Double Jeopardy
- First edition dust jacket
- Author: Fletcher Pratt
- Cover artist: Whitney Bender
- Language: English
- Genre: Science fiction
- Publisher: Doubleday
- Publication date: 1952
- Publication place: United States
- Media type: Print (hardcover)
- Pages: 214 pp

= Double Jeopardy (Pratt novel) =

1952 novel by Fletcher Pratt

Double Jeopardy is a science fiction novel by Fletcher Pratt.

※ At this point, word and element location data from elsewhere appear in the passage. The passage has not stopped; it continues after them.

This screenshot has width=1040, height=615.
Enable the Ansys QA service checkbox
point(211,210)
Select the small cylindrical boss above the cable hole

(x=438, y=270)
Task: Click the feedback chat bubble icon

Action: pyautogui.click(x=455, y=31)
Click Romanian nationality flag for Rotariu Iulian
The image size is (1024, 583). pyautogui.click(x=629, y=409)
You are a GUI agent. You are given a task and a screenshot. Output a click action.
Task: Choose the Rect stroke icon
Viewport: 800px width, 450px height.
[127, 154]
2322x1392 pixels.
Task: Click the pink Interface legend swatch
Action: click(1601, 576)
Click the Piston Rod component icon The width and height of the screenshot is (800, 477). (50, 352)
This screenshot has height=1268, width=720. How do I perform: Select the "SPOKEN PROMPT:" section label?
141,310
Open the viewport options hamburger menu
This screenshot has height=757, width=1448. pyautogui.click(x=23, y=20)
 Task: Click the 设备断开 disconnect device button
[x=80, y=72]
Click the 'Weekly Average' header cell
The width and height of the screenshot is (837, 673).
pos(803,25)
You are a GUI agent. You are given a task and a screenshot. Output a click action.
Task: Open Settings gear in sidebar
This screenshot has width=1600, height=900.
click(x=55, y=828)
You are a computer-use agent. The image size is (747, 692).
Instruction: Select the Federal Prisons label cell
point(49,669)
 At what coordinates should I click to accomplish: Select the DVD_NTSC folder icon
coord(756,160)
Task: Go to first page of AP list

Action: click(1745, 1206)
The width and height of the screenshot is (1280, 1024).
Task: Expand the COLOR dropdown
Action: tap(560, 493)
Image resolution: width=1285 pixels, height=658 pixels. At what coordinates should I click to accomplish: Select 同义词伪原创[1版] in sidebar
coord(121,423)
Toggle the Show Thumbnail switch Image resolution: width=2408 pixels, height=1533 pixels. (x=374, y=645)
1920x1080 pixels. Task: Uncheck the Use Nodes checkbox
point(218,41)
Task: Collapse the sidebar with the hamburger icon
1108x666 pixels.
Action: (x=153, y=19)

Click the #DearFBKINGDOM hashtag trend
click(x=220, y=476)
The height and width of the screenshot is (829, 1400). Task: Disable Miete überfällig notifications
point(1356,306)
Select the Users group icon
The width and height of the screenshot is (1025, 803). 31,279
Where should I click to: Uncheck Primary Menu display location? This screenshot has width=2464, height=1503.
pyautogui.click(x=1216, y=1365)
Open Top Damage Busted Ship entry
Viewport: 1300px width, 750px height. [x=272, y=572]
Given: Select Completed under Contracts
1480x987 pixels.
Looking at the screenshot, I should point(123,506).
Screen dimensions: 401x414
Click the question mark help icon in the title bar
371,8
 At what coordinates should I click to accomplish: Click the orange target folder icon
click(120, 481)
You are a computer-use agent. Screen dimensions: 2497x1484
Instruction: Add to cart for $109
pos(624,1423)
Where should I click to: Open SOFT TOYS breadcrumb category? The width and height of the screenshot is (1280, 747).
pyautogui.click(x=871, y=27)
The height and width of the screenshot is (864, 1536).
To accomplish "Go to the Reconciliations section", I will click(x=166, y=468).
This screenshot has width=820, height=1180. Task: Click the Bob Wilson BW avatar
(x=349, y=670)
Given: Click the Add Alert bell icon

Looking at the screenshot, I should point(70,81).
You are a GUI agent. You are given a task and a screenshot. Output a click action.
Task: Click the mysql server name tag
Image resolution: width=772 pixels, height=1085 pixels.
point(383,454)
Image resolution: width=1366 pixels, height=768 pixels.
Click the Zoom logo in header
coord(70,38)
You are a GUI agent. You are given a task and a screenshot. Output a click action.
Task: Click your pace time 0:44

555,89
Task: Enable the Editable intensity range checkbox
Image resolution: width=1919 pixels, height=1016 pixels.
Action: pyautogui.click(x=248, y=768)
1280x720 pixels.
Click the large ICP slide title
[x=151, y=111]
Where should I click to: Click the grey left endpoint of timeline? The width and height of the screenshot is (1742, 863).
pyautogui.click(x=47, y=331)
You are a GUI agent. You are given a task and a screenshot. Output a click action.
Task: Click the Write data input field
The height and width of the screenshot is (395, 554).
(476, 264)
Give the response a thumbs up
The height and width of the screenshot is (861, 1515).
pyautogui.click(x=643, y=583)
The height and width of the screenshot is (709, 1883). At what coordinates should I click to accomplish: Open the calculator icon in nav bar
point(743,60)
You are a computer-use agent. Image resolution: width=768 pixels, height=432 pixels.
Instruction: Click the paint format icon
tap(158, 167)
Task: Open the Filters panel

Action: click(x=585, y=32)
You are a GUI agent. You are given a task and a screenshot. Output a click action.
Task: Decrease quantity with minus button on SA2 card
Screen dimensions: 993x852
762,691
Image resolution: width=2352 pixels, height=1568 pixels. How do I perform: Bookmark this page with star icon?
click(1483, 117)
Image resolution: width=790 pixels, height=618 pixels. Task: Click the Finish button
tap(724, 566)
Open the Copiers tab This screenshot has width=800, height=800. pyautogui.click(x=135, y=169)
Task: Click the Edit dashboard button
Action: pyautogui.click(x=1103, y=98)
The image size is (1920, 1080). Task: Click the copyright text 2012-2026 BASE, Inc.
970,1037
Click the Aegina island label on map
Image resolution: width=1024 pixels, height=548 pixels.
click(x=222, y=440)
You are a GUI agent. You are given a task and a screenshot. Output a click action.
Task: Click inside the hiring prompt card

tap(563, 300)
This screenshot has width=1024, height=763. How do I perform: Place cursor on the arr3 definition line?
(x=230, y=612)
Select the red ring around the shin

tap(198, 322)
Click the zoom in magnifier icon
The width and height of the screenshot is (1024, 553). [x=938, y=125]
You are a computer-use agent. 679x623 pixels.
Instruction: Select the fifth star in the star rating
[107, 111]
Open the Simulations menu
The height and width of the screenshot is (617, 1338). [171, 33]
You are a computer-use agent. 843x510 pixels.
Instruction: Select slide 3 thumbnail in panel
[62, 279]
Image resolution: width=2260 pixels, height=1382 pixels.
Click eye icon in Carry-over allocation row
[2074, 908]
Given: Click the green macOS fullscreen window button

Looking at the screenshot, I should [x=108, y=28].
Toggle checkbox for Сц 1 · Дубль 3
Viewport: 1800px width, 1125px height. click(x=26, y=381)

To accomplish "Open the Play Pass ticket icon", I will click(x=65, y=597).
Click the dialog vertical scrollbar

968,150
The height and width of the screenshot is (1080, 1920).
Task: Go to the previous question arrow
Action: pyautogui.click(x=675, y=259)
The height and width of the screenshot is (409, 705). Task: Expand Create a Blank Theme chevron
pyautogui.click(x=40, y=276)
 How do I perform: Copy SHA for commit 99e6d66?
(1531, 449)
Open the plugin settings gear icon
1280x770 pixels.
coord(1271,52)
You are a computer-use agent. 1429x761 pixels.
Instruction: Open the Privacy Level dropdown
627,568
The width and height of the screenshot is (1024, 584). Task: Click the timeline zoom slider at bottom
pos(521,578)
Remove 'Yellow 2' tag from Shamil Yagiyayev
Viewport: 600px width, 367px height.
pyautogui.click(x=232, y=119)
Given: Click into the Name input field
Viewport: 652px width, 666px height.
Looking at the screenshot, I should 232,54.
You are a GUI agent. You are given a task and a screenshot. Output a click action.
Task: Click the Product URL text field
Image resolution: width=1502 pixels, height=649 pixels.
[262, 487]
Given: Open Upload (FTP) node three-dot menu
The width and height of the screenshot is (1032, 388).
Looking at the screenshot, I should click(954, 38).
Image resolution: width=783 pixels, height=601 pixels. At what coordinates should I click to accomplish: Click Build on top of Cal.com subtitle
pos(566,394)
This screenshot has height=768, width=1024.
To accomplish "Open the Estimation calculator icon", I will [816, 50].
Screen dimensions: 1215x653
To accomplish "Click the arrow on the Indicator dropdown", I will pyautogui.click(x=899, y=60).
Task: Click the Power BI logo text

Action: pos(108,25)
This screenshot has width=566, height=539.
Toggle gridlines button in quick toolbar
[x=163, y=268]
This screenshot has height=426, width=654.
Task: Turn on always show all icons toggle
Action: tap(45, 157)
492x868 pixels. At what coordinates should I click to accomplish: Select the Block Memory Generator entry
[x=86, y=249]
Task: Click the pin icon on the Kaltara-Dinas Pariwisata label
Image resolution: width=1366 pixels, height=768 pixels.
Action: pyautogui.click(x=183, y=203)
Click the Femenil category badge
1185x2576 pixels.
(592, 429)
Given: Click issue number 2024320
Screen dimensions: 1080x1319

It was first published in hardcover by Doubleday in 1952, and reprinted as a selection of the Science Fiction Book Club in 1953. The first paperback edition was issued in digest form by Galaxy Publishing Corporation as its Galaxy Science Fiction Novel #30 in 1957; a second paperback edition was issued by Curtis Books in 1967. The novel has been translated into Italian. The book is a combination of two shorter pieces, the novellas "Double Jeopardy" and "The Square Cube Law," originally published in the magazine Thrilling Wonder Stories in the issues for April, 1952 and June, 1952, respectively.

==Plot==
The story features Pratt's detective hero George Helmfleety Jones in two adventures dealing with the ramifications of a newly discovered matter-duplication process. The first concerns a case of industrial espionage involving the bootlegging of duplicated drugs, and includes Jones's marriage to a duplicated woman. The second is a locked-room mystery in which a fortune is somehow stolen from a sealed, pilotless cargo plane.

==Reception==
Groff Conklin called the book "a slick, fast-paced science fiction detective story, one of the best-integrated combinations of its kind." He rates the second part "considerably better than the first," with its "twist on the locked-room school of murder mysteries ... a highly effective one." The book was also reviewed by Noah Gordon in Avon Science Fiction and Fantasy Reader, January 1953, an anonymous reviewer in Weird Tales, January 1953, and P. Schuyler Miller in Astounding Science Fiction, April 1953.